Funding: Supported by VA Research Biomedical Laboratory Research and Development, the National Institutes of Health, the David and Lucile Packard Foundation, the Michigan Alzheimer’s Disease Center and Protein Folding Disease Initiative, and Ann Arbor Active Against ALS.
Source and Publisher: Report prepared by Haley Otman for the University of Michigan and organized by NeuroscienceNews.com.
Original Research: Full open-access article titled “RAN translation at C9orf72-associated repeat expansions is selectively enhanced by the integrated stress response,” published in Nature Communications (published online December 8, 2017). The research analyzes how RAN translation at G4C2 and CGG repeats is regulated by the integrated stress response and details the molecular requirements for initiation and ISR dependence.
MLA: University of Michigan. “Genetic Mutations Cause ‘Vicious Cycle’ in Most Common Form of ALS.” NeuroscienceNews. 8 December 2017.
APA: University of Michigan (2017, December 8). Genetic Mutations Cause ‘Vicious Cycle’ in Most Common Form of ALS. NeuroscienceNews.

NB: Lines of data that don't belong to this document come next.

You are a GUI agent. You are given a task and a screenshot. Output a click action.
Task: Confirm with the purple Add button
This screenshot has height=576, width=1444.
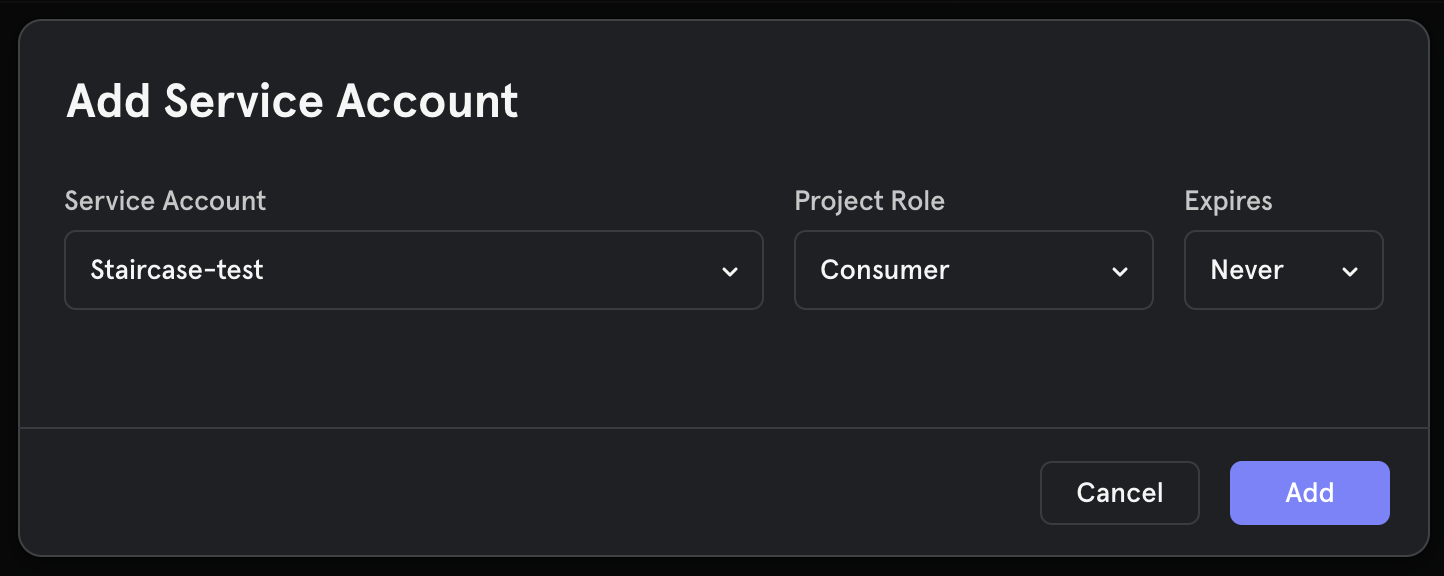1310,493
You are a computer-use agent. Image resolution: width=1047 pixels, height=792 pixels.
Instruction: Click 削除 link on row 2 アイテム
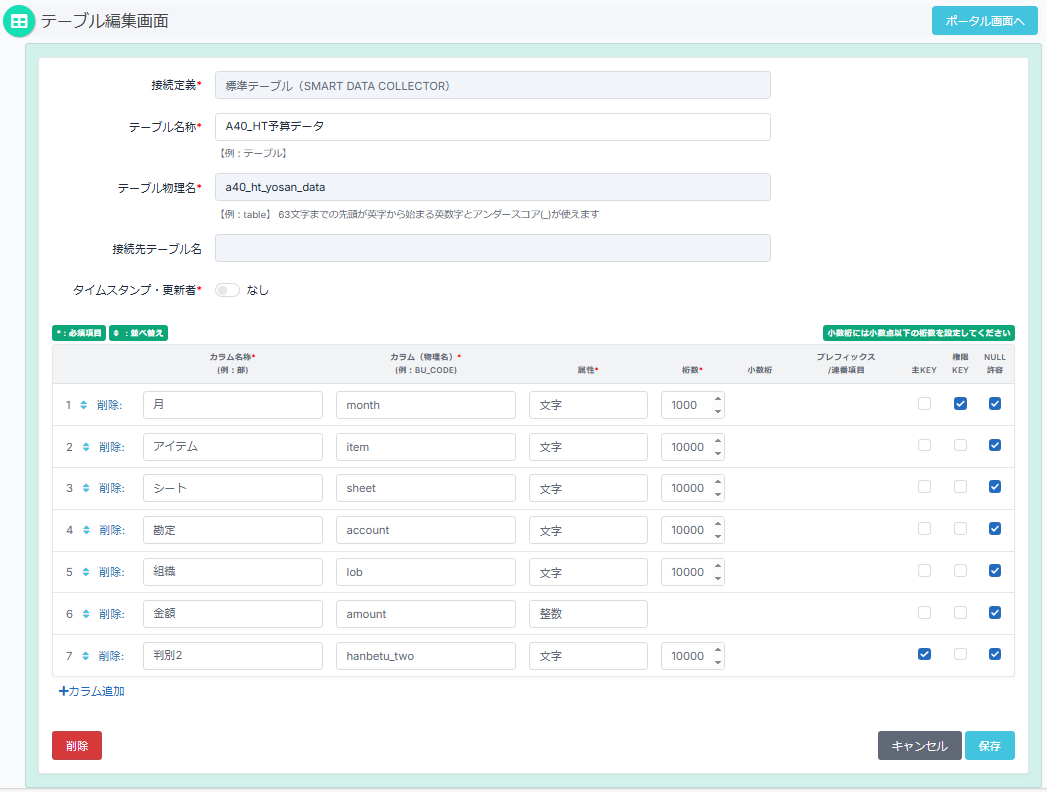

Chicago: University of Michigan. “Genetic Mutations Cause ‘Vicious Cycle’ in Most Common Form of ALS.” NeuroscienceNews. December 8, 2017.
Abstract (summary)
Repeat-associated non-AUG (RAN) translation permits protein synthesis initiation at disease-causing repeat expansions through unconventional mechanisms. Because RAN translation contributes to pathology in several neurodegenerative disorders, defining its regulation is important for therapeutic development. This study dissects C9RAN translation at G4C2 repeats that underlie C9orf72-associated ALS and FTD and compares it with CGG RAN translation linked to FXTAS. The authors show that C9RAN initiation depends on the mRNA cap and the eIF4A helicase and uses a CUG start codon. Both C9RAN and CGG RAN translation are selectively enhanced by activation of the integrated stress response. Enhancement requires phosphorylation of eIF2α, which alters start codon fidelity. Concurrently, both repeat types promote phosphorylated–eIF2α–dependent stress granule formation and global translation suppression. These observations support a model in which repeat expansions induce cellular stress states that favor RAN translation of toxic proteins, creating a feed-forward loop that may drive neurodegeneration.